:: EXERCISE REQUIREMENTS ::
Give back exactly the lines starting at the one with "Where should I" and ending at the last line of the data below. Pictures are not part of the copy.

-------- RECORDED DATA

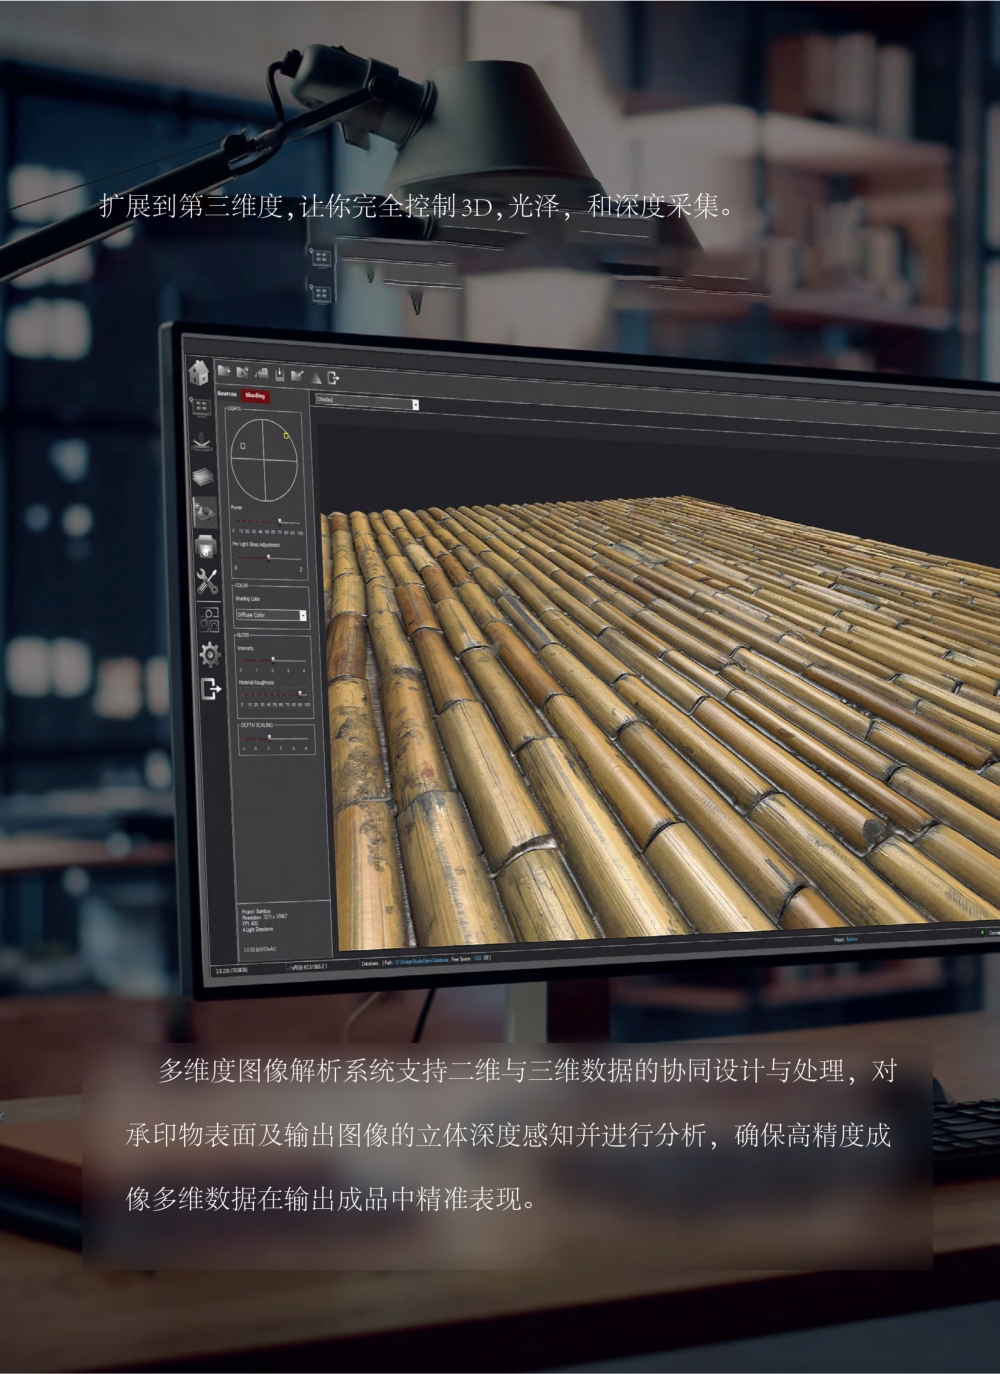Click the exit icon in left sidebar
The height and width of the screenshot is (1374, 1000).
[211, 689]
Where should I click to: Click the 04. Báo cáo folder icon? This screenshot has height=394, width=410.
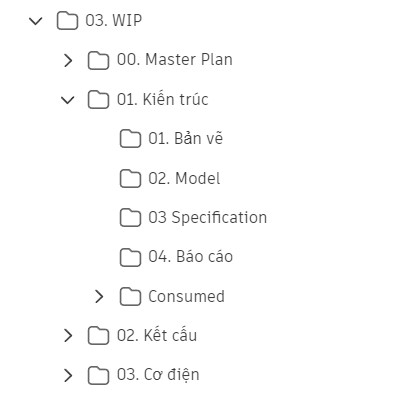130,257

----------------

:: REPLY ::
Where should I click to: Click the 04. Báo cáo folder icon? This screenshot has height=394, width=410.
130,257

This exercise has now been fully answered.